The number of years covered by Table 1 is too small to attach significance to the indication that the percentages generally tended to rise. In this context, however, it is of interest that the Radcliffe Committee observed that “the principle of the term loan is no longer completely alien to British banking practice,” and recommended that “the banks should be ready to offer term loan facilities within reasonable limits, having due regard to their liquidity requirements, as an alternative to a running overdraft for creditworthy industrial and commercial customers.” 11 Early in 1964, it was reported that London’s big deposit banks were taking an increasing interest in international financing, particularly in realms that have normally been considered on the periphery of their operations, e.g., longer-term export credits, capital project financing, and underwriting of security issues.12 Similarly, a U.S. banker has pointed to the increasing inclination of U.S. commercial banks to make term loans abroad.13 A Japanese study of developments in the 1950’s, on the other hand, came to the conclusion that “the degree of independence of investment on [total] bank loans has been heightened more as investment of enterprises has become more vigorous. . . .” 14 In 1962, the sources of the net increase in funds for industrial equipment were as follows: net issues of industrial stocks and bonds, 42 per cent;15 loans by government financial institutions, including special accounts for financial purposes, 13 per cent; and loans by private financial institutions, 45 per cent. Of the last group, however, commercial banks (both city and local banks, excluding trust accounts) provided only 7 per cent; the remainder was furnished by private institutions, such as long-term credit banks, trust accounts of all banks, mutual loan and savings banks, credit associations and cooperatives, and insurance companies.

Japan’s monetary authorities consider it “desirable that a larger proportion of personal savings which are currently channeled chiefly into the banking system should be invested directly in the capital market and that, at the same time, banks should refrain from making medium- and long-term loans.” 16 This view is based on concern over a combination of factors which, perhaps paradoxically, has made it possible in recent years to exert “a very powerful influence” through a tight money policy.

This combination of factors and the pertinent Japanese views may be summarized as follows: 17 Corporate businesses rely on financial institutions and capital markets for about 60 per cent of their (total) funds, whereas the figure in the United States is about 30 per cent. The predominance in Japan of “indirect” finance tends to create too close a relationship between banks and enterprises. Partly as a result, banks tend to lend even if their lending capacity is dangerously low. Consequently, they have been driven to perpetual dependence on borrowing from the Bank of Japan, and they tend to be chronically “overloaned” (i.e., they have negative net free reserves, or loan/deposit ratios, of close to—or even more than—100 per cent).

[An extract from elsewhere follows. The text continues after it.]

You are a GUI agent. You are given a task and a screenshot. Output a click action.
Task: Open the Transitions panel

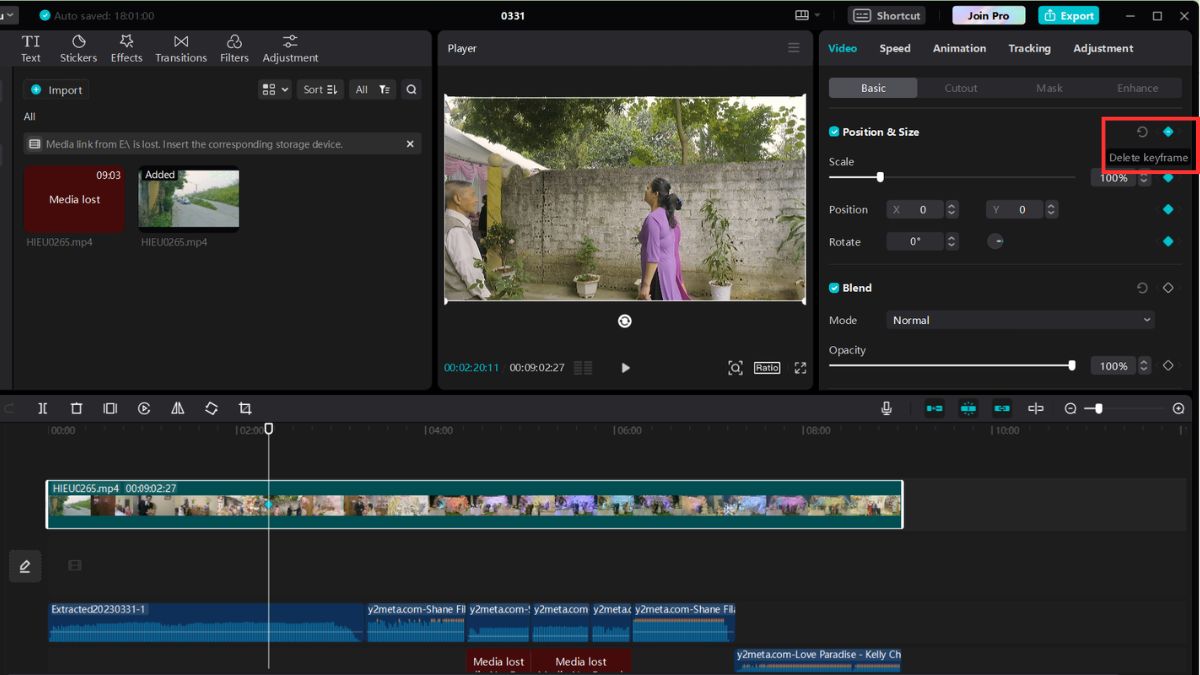[181, 46]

This tendency has been strengthened further from the supply side. Economic growth requires an approximately parallel increase in the issue of banknotes, but the rise in foreign exchange reserves has been generally insufficient to provide for this increase. Nor have open market operations made possible the necessary expansion, because the bond market is too limited—one reason being the absence of bond issues by the central government. Consequently, the Bank of Japan has had to rely mainly on the passive instrument of lending to banks in order to provide the necessary increase in the note issue. This has perpetuated the “overloan” situation, which in turn has made open market operations difficult and the effective use of changes in reserve requirements virtually impossible. Moreover, it has hindered the development of the capital and money markets and hampered flexible market responses to interest rates. While tight money (discount) policies have been highly effective in re-establishing balance of payments equilibrium, they have been associated with severe business fluctuations. As restrictions on foreign trade and payments are increasingly liberalized, more reliance may be placed on monetary policy to maintain over-all equilibrium with stable growth; at the same time, however, it will be more difficult to carry out monetary policy, because of the increased freedom of international capital movements. In order to make possible an appropriate flexible monetary policy, working through interest rates, open market operations, and changes in reserve requirements, the “overloan” situation must be corrected, the capital market must be developed, and banks must refrain from making medium-term and long-term loans.

Some Conclusions

Statistical analysis does not confirm the view that in Japan term lending by commercial banks amounts to a larger proportion of total commercial bank lending and of private investment in plant and equipment than it does in certain other industrial countries. Even if it is assumed that the more or less automatic renewal of short-term credits is more customary in Japan than it is in the other countries, the respective orders of magnitude remain comparable.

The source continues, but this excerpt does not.